It’s the last day that I officially have 8 children (along with a baby on my lap) doing their studies at the table with me, and I think it’s been the fullest schedule it has ever been.

When the older ones were doing their work at a sweet little round table we had for school hours, I would have only 6 or 7 of them learning at once- and it felt like a lot then. 

I now can see the peak of this hill I have been climbing. I am watching the sun shine on this new season with #3 graduating, one more on her heels, and the next following quickly behind her. 😊 It goes so fast.

 

I haven’t arrived at “this is easy.” It probably will never be easy, but I have found a rhythm that works for us. Some days are smooth sailing. Other days are more of a challenge to get 8 of them through every single subject every single day. 

I remember lots of overwhelmed moments, with baby spit up, several changes of diapers or clothing in between snacks and meals to prepare, potty training a toddler right alongside learning phonics with a new reader, not to mention the piles of dishes, laundry, and normal house duties that were never ending… All the while making sure everyone had balanced meals, plenty of outdoor time, and that I didn’t forget to iron Jason’s work shirts.

My nearest neighbor, whom we saw almost daily, used to chuckle and say, “Whew, He gives em’ to the young for a reason.” as she watched me run from the kitchen to the potty-trainer, back to phonics, then to change the laundry. 

She is right though! God knows we were made for such a season.

I had moments when my perspective became clouded or a discouraging thought would come with all the minuscule details of what was required of me each day. Do I clean all the bathrooms during naptime or do I sit to do schoolwork with the one who struggles in math? I have beat myself up for placing priorities over here but not getting it all done over there.

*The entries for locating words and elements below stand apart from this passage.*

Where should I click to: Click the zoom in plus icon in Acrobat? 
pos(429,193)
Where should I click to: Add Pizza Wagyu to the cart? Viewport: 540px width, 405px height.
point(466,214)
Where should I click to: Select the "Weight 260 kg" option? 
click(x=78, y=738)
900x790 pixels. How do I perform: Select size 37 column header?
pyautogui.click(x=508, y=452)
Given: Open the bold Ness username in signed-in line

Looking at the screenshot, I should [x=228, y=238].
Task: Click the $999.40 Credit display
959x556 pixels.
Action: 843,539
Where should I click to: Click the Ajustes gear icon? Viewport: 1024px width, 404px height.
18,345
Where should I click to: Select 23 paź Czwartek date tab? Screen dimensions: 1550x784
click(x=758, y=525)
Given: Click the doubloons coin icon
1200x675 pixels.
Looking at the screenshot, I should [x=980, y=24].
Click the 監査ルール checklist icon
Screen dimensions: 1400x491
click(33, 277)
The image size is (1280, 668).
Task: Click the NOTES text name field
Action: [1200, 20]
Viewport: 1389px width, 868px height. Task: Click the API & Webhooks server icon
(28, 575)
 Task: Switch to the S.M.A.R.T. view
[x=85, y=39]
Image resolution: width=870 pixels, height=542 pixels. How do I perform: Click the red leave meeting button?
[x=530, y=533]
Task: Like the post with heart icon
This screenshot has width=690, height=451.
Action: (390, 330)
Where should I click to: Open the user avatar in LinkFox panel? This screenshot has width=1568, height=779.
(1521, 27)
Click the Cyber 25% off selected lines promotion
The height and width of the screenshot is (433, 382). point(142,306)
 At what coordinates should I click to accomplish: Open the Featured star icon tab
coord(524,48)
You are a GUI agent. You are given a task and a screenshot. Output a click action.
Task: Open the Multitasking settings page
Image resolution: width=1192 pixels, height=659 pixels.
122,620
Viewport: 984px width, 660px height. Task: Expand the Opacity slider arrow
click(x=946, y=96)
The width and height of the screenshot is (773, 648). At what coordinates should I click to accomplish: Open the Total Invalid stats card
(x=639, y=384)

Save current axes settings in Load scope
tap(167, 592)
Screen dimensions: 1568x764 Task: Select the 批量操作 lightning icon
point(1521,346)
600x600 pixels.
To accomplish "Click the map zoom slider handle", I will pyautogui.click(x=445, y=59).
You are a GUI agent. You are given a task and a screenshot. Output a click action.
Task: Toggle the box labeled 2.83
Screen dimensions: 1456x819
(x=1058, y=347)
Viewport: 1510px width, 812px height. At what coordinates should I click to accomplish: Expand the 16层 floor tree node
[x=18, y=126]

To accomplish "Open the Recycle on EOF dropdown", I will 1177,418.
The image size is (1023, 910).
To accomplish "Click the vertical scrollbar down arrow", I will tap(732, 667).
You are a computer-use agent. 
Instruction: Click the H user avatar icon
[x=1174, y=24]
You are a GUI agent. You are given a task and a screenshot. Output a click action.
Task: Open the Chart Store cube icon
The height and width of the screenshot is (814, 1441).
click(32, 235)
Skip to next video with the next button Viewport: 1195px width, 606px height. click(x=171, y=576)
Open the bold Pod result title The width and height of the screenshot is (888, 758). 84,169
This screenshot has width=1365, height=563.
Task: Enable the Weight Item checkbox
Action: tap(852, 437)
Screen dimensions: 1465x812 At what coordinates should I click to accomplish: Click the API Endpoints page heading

I got better at recognizing we were going to forgo (fill in the blank) so we can focus on (fill in the blank.) And that saved me from preforming a juggling act because I saw that I couldn’t possibly get it all done in one day. It was a balanced approach, a season of growing, a faithful journey that I’m still on- one I’m thankful I didn’t give up on. It makes me want to cry in how gracious the Lord has been with me.  He has seen me through so much.

25 years later, I see the bigger purpose in being their teacher and the keeper of my home. And it feels so good to be exactly where God wants us.

He is faithful. He is right beside us during those loooong school hours, and throughout the late nights with a newborn. He cares for us even when we are overwhelmed.  He provides for us so we are able manage our home. He is with us in our struggles and sorrows. But He also rejoices with us in times of celebration. 

As I change with the seasons, I’m grateful He doesn’t. He is the same today as He was when our great-great grandmothers were juggling toddlers and babies, balancing her duties, ironing her husband’s shirts, managing her garden, and preparing meals for her family. He is the same God that created you for a divine purpose in your home, with your family, with your specific circumstances.

A mother’s efforts never end and it is wonderful. Seasons change. They come and they go. Sometimes we start over in areas we mess up in. Sometimes we get it right. And when we learn to let go of the things that do not matter this side of heaven, we grow. It’s all beautiful and it’s all for His purpose.

I can not imagine life any differently than being required to do something hard and growing from it, no matter what it is.  The requirements from us to be a homeschooling mother is a very tall order, but I know He will be faithful to grow us through it all. Galatians 6:9 encourages us to not growing weary in well doing.  We will see the fruit in due season.

When the overwhelm mother sees piles in the laundry room, I pray Jesus finds her in those quiet spaces to give encouragement. I pray He is a comfort to her weary soul when she finds the duties of the home lonely. I pray that she can create a place of peace instead of chaos. I pray she builds a home where she can have fun and laugh at the days to come.  My prayer for her is that she experiences a godly contentment in what she has been blessed with today knowing she will grow as she climbs.